In the daylight, the University is one of the most beautiful places I’ve ever seen. It has a unique energy that you can feel as soon as you step foot on campus. The unexplainable nature of the University makes students and passersby alike feel joyous. In the daylight, except being surrounded by hundreds of strangers, there is no reason to be intimidated.
Nighttime, however, is a different story. The University is as terrifying as it is dark when classes end and the sun goes down. The darkness and eerie silence makes the hairs on your arm stand up, your heart thump loudly and may even make you break a sweat.
This is partially due to the size of campus and the fact that being alone at night is scary in itself. However, a large part of the intimidating nature of campus at nighttime is the lack of lighting.
As cautious and careful as you may be, sometimes there’s just no getting out of being on campus at night. From evening classes to late-night tests in Himes Hall, sometimes you have no choice but to be on campus at night.
The entirety of the University’s campus is not pitch black. For example, buildings on the more recently built side of campus are well-lit. Buildings like Patrick F. Taylor Hall, the Business Education Complex and the surrounding parking lots have an abundance of light poles.
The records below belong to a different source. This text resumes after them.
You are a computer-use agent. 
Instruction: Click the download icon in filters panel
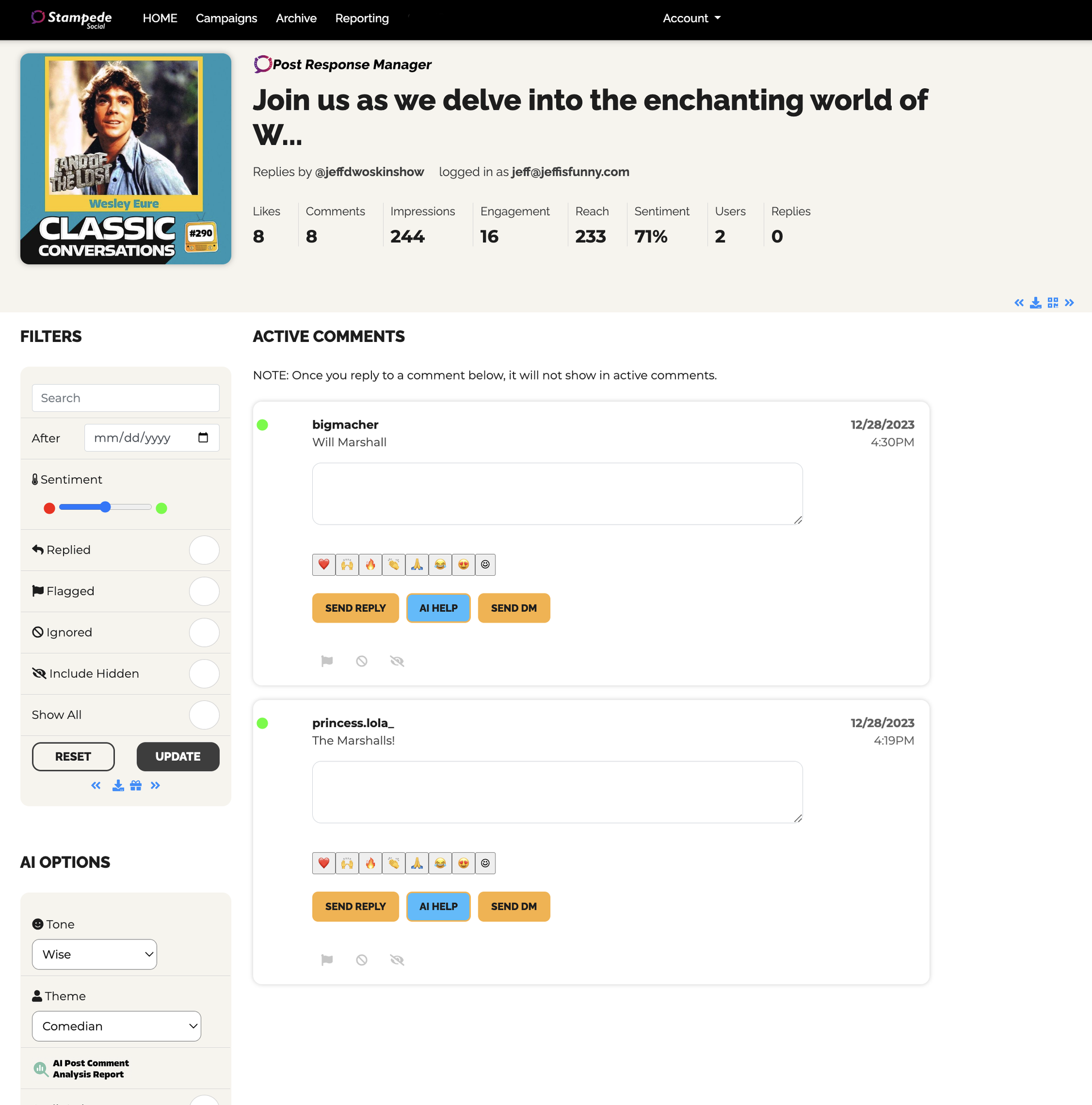click(x=116, y=786)
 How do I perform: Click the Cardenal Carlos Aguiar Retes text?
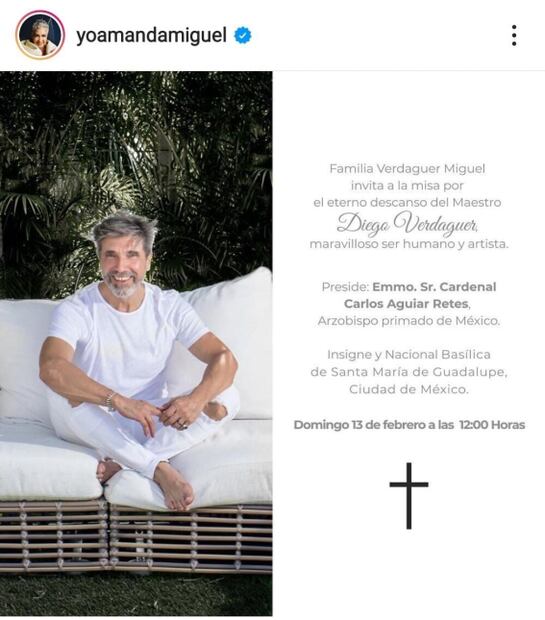coord(420,295)
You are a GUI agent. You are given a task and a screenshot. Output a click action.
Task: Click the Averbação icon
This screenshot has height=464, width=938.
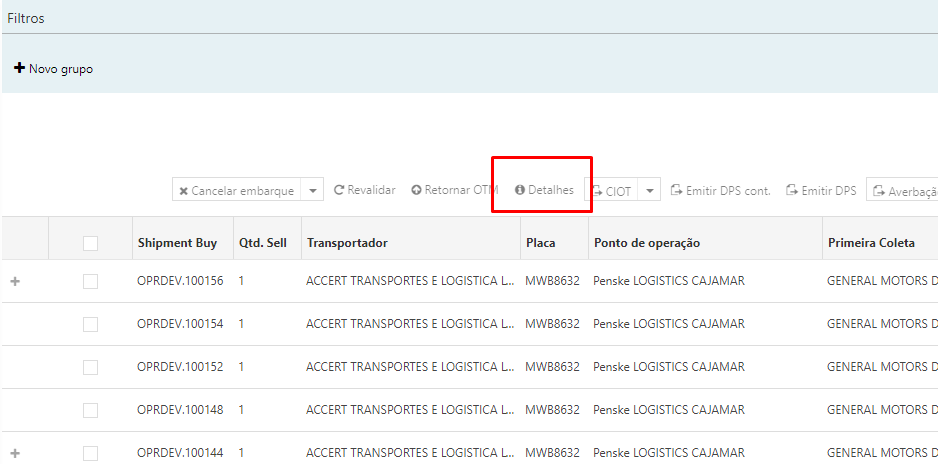878,191
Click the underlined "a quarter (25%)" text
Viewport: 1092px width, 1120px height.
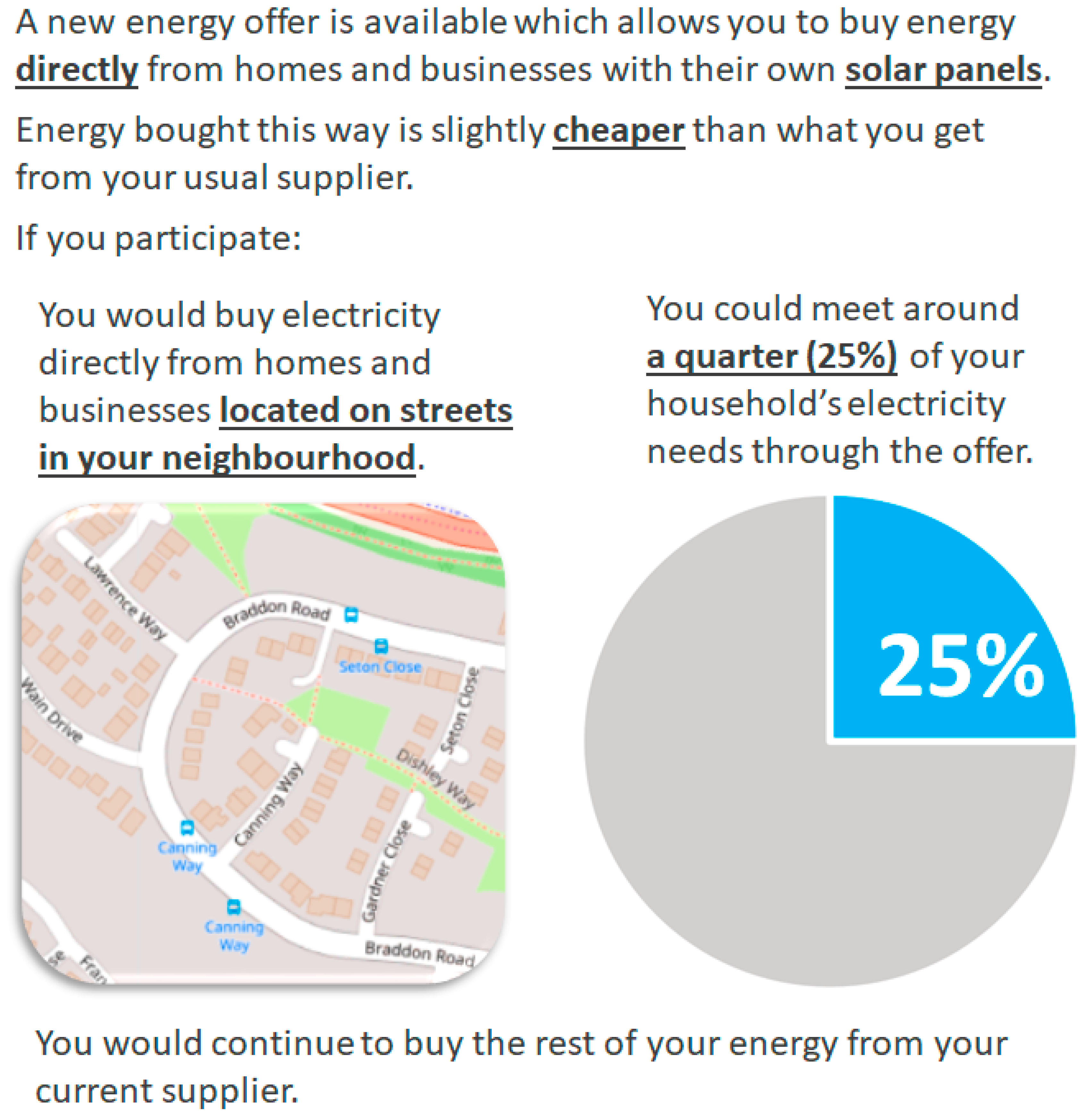tap(771, 357)
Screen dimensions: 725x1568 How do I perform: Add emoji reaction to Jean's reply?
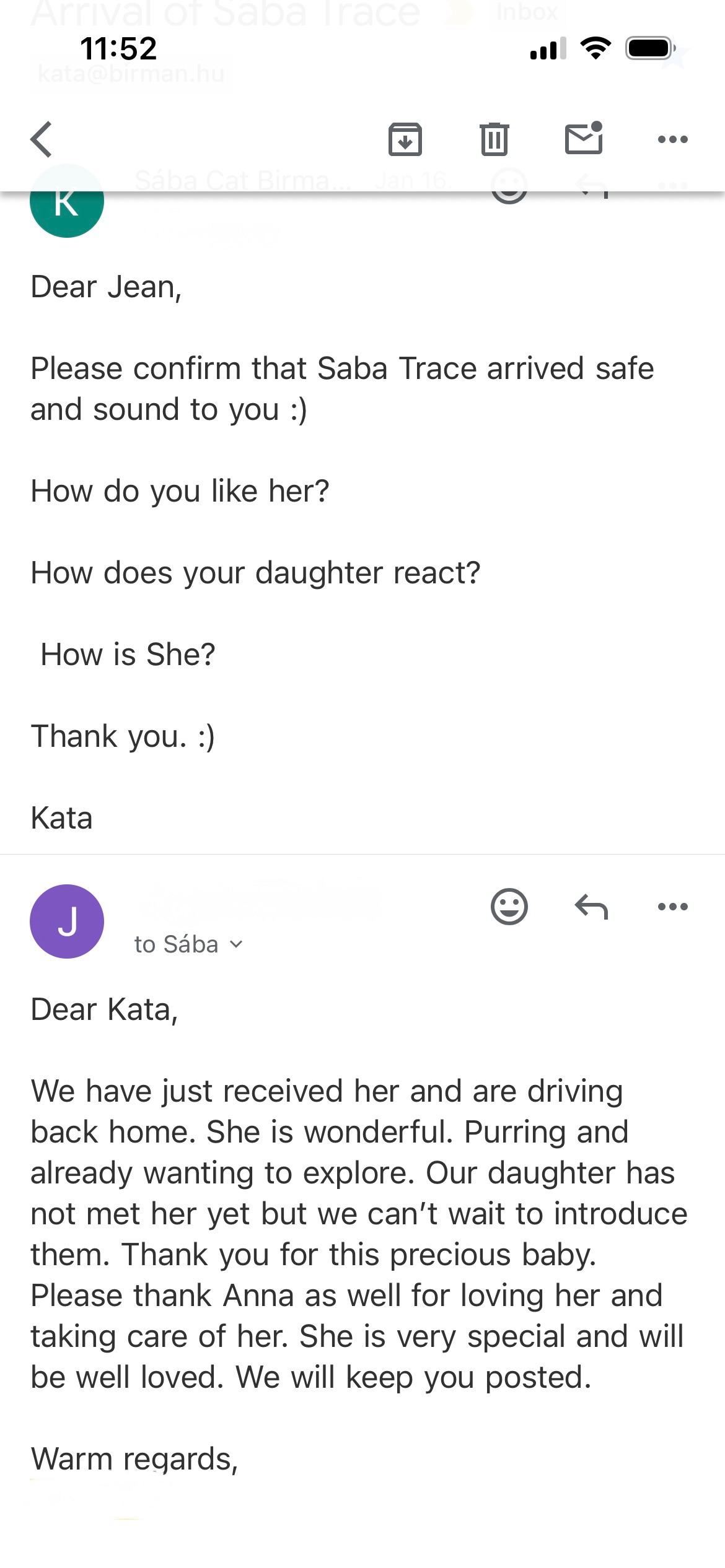click(x=509, y=907)
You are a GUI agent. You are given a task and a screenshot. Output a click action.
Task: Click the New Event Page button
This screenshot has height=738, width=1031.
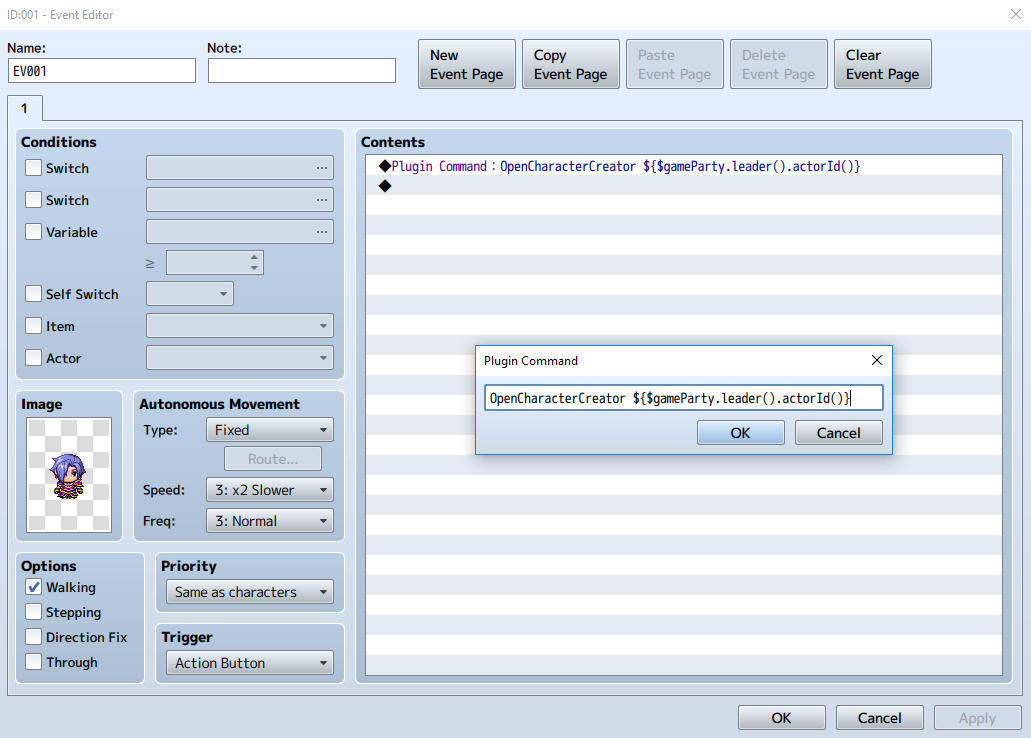coord(466,65)
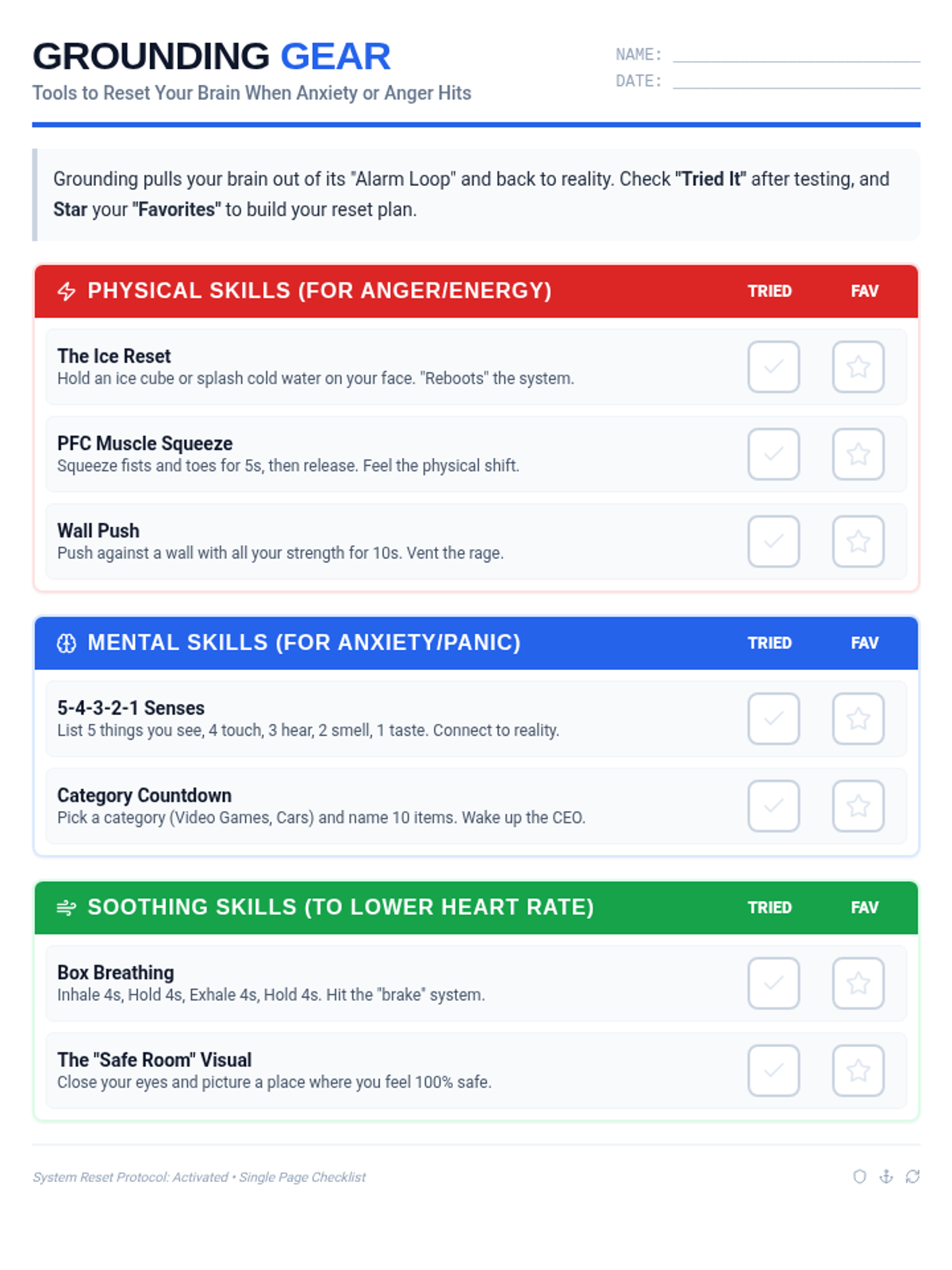Favorite The "Safe Room" Visual

[x=858, y=1071]
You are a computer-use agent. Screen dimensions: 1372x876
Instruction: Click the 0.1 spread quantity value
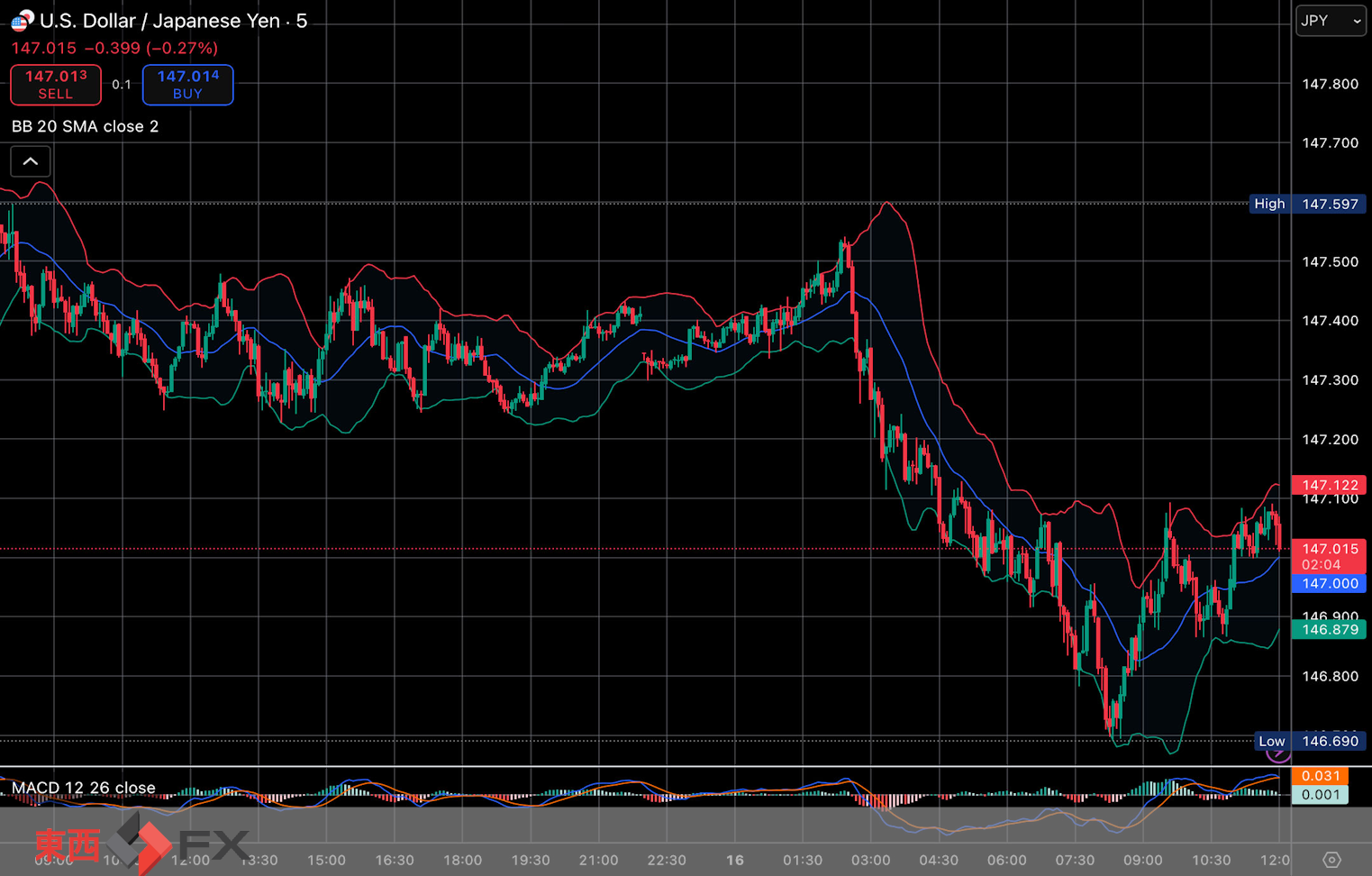pyautogui.click(x=122, y=85)
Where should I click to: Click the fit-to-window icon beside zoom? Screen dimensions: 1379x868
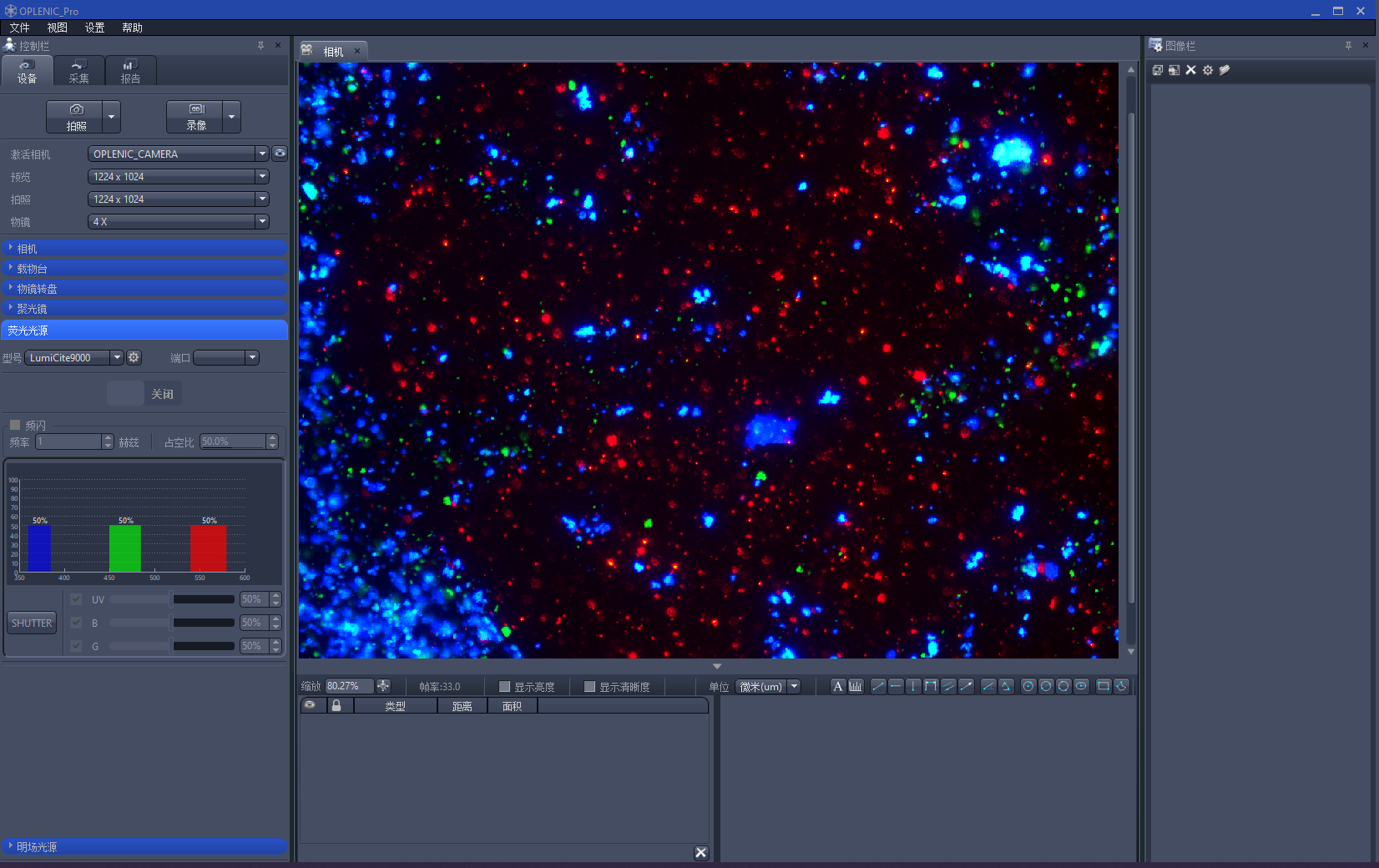(383, 686)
Places like the Quad, its surrounding halls, parking lots and dorms aren’t as fortunate. Walking through the Enchanted Forest at night, walking from Himes to your dorm and walking to the LSU Student Union once the sun sets are all intimidating experiences that many students could easily recount. Sure, there are a few dim lamp posts along the roads, but they’re hardly assuring. It’s not just a lack of light. In some places, it’s complete absence of light.
One of the worst examples of this on campus is the Quad. Walking in the Quad at night is an activity completed by relying on moonlight and the light coming out of Middleton.
Seeing the number of crimes that occur on campus at night is disheartening. It’s also an addition to the fears our parents have stressed to us our entire lives. The 2017 Annual Security report stated that, “The University has seen a substantial increase in the number of reported cases of domestic violence, dating violence and stalking.” The report also stated that in 2016, the University received 20 reported instances of stalking, double the number in 2014.
College is scary enough without the inability to walk on campus at night because of the terror it inspires. The University should increase the lighting on campus and improve the lights already present. Current and future students alike deserve safety.
Maya Stevenson is a 19-year-old English and economics sophomore from Baton Rouge, Louisiana.